There is no more momentous political decision ahead than whether the UK remains in the EU. But Jeremy Corbyn’s position is less clear than ever. When he left the shadow cabinet last night, Chuka Umunna cited the Labour leader’s refusal to guarantee to campaign for membership. “It is my view that we should support the UK remaining a member of the EU, notwithstanding the outcome of any renegotiation by the Prime Minister,” Umunna said. “I cannot envisage any circumstances where I would be campaigning alongside those who would argue for us to leave – Jeremy has made it clear to me that he does not wholeheartedly share this view.”

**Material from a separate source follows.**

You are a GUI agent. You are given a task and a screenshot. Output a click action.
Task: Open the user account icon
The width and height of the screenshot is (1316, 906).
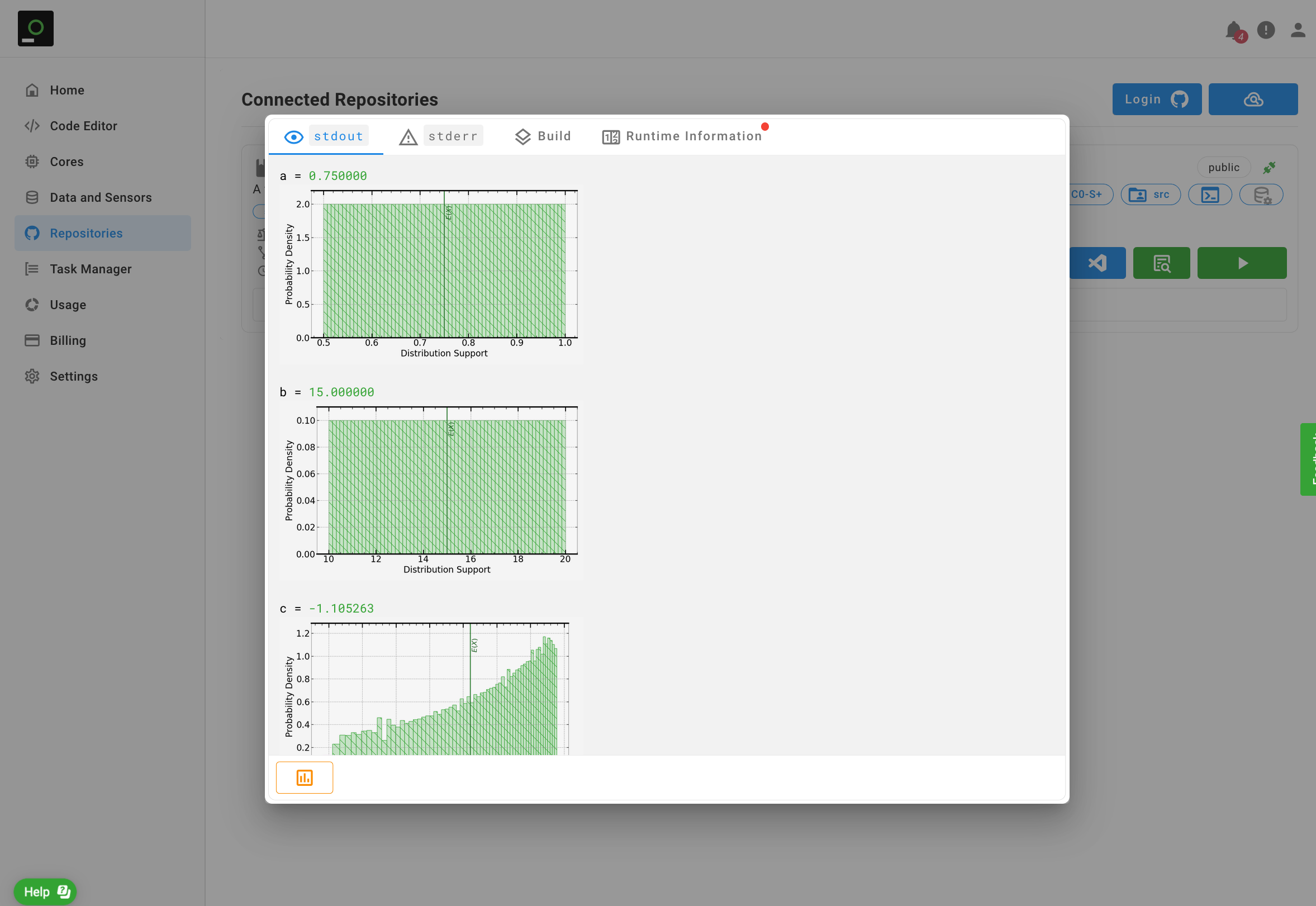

But when shadow foreign secretary Hilary Benn appeared on the Today programme this morning, he insisted that “We will be campaigning to remain in the European Union in all circumstances.” Who’s right? Sources suggest that Corbyn simply told Umunna one thing and Benn another. Corbyn, a long-standing eurosceptic, told Umunna that it was possible but unlikely that he would campaign to leave if he was unsatisfied with David Cameron’s renegotiation. The Labour leader is unwilling to give Cameron a “blank cheque” and has warned against any changes to employment legislation and approval of the Transatlantic Trade and Investment Partnership. He is also seeking to appease those on the left who support EU withdrawal. Motions have been tabled at the TUC conference in favour of exit and the GMB is flirting with this stance. But while keeping the left on side, Corbyn also has to satisfy his shadow foreign secretary, which explains his contrasting statements.
When he was interviewed by the New Statesman in July, Corbyn remarked that he had not “closed his mind” to EU withdrawal, before later issuing a statement arguing that the UK should not “walk away” but “fight together for a better Europe”. The ambiguity, however, has returned. How long Corbyn is able to maintain it as the referendum approaches will be an early test of his leadership.